In short, this thing is a catheter with a helium-filled balloon on the end, threaded into one's aorta, rigged to fill and empty in sequence with the cardiac cycle.

When fully inflated, the sausage-shaped balloon fills 80-90% of the thoracic aortic volume.

Yes, it's a very strange thing to have in your aorta. An no, it's not at all uncomfortable. Apart from the unpleasantness of having one's femoral artery punctured, most people don't find the experience particularly alarming. I have asked them; they can't feel the movements of the balloon. In any case, I am sure that any adverse components of their experience are drowned out by the appreciation of the fact that one is alive in spite of a massive coronary event.

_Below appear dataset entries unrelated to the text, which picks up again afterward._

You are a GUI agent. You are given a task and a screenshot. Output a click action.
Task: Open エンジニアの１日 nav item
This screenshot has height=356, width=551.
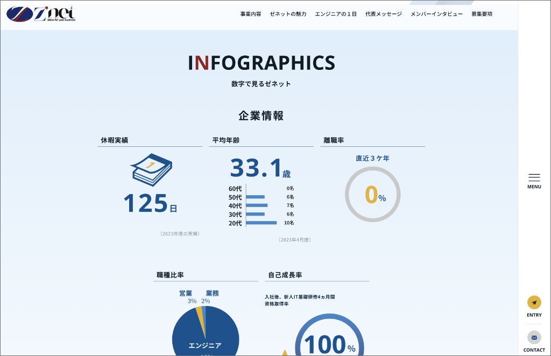click(x=336, y=14)
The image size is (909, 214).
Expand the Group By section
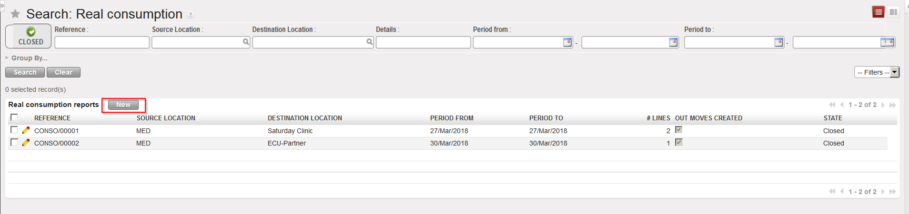(29, 58)
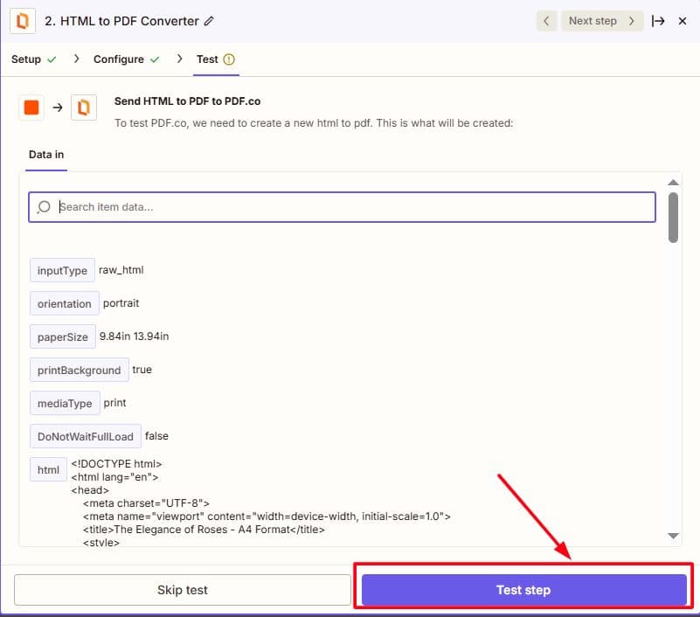This screenshot has width=700, height=617.
Task: Go to previous step using left chevron
Action: 546,21
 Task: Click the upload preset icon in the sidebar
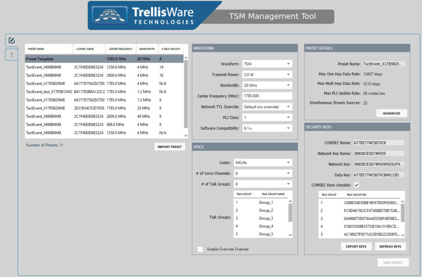coord(11,54)
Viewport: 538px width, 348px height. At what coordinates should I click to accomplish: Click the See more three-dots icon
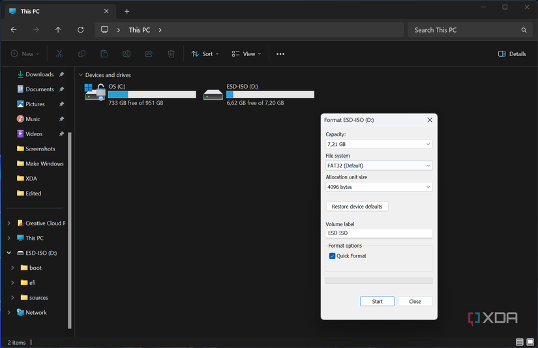click(280, 54)
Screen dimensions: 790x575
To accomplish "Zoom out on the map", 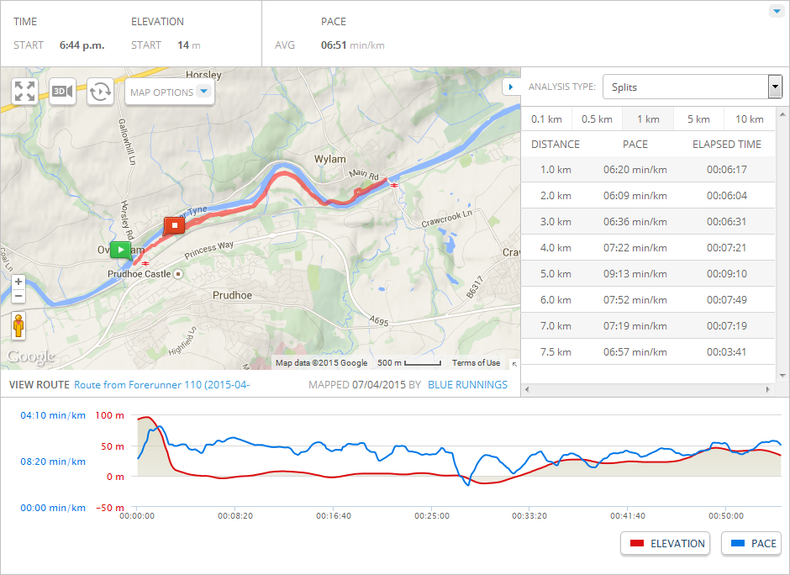I will point(18,297).
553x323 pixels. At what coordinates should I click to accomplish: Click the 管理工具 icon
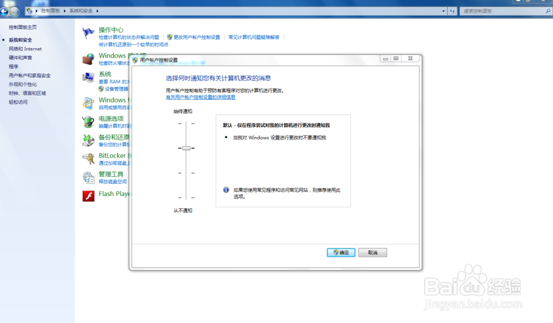pyautogui.click(x=88, y=177)
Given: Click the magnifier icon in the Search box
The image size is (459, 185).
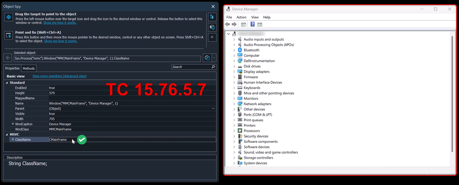Looking at the screenshot, I should [212, 67].
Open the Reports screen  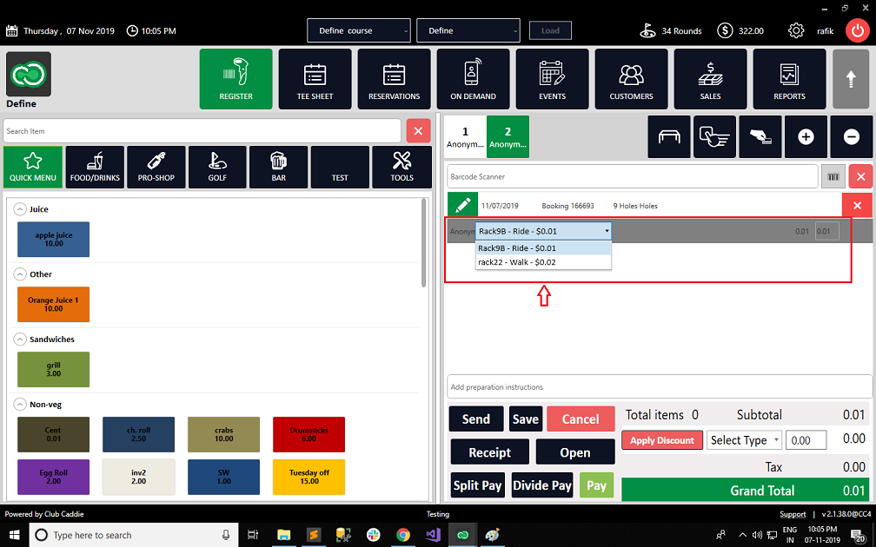[x=789, y=78]
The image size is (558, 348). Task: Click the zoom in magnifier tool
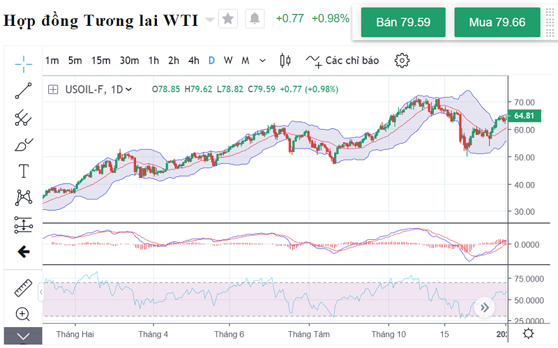[x=24, y=315]
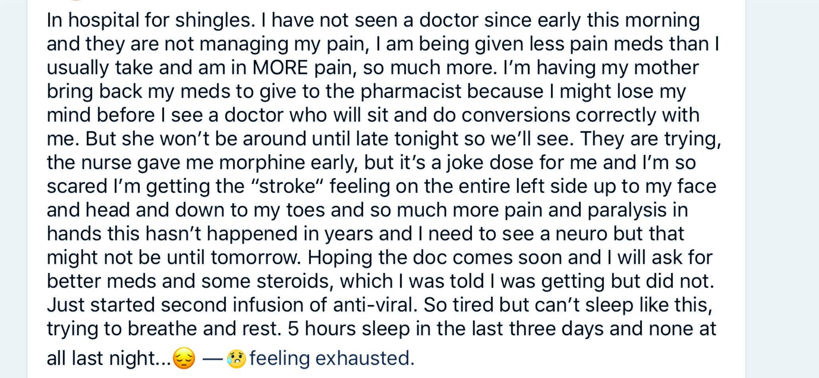Image resolution: width=819 pixels, height=378 pixels.
Task: Click the dash between the two emojis
Action: tap(212, 359)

The first balloons were made of latex, and filled with carbon dioxide. Moulopoulos and friends designed and tested the first prototype when it became clear that moving blood with an intra-aortic balloon was a more civilised approach than rapidly sucking blood out of the arterial circulation during systole, and re-injecting it during diastole. The term "counterpulsation" was coined during this early era to describe a pulsatile movement of arterial blood which was "counter" to the normal pulsatile flow, a reversal of the ordinary dynamic.

Methods of confirming correct IABP position:

Insertion of the IABP is a relatively straightforward Seldinger process, detailed with lovely diagrams in the marketing propaganda of the manufacturers. The real trick is confirming that it is in the right position before you unscrub.

• Measurement of the length of insertion: from insertion point to umbilicus, plus distance from umbilicus to sternal angle
• Fluoroscopy-guided insertion (image intensifier screening during insertion)
• TOE: position on TOE should be 2 cm distal to the origin of the left subclavian artery
• CXR: tip should be just above the level of the left main bronchus or 2nd or 3rd intercostal space.
• Pressure: transducing the IABP at least confirms arterial position.
• Alternatively (and dangerously) one can retract the IABP until it no longer causes diminished left subclavian bloodflow.

Anticoagulation for the IABP

So; we have shoved a sausage-shaped thrombogenic object into a large central vessel. The object pulses incessantly, and the blood flow around it is rapid and constant, which is somewhat protective against clot formation on the balloon surface. So do we need to have any anticoagulation? And if we do, then how much is enough?

The answer is not straightforward. For instance, in 2003 some brave investigators from Saudi Arabia published findings which suggest that there is no difference in thrombotic complications with an APTT 50-70, and a normal APTT. No mention is given to the antiplatelet agents used, but one assumes the patients who had PCI were treated according to international guidelines.

Similarly, in 2008 a group from Washington produced evidence to suggest that rather than heparinising everybody by default, a "selective" heparinisation should be pursued (meaning, presumably, that every case is assessed according to their risk, and each decision made according to individual merits). Though this is intelligent, it does nothing to help every individual practitioner, who are invited to make up their own mind with no guidelines to steer decisionmaking.

Lastly, an abstract presented in 2010 discussed the retrospective outcomes of about 18,000 patients with and without anticoagulation. The surprising finding was that anticoagulation in fact did not increase the risk of bleeding complications, but the absence of anticoagulation did increase the risk of thrombotic complications. Furthermore, the anticoagulated group had reduced mortality (which may be more to do with the effects of anticoagulation in the coronary arteries rather than protection from fatal IABP complications). Either way -the authors were forced to conclude that "where possible, anticoagulation should be considered for all IABP patients."

In short, the evidence is conflicting, and most centres tend to compromise by using a low-dose continuous heparin infusion, without APTT targets.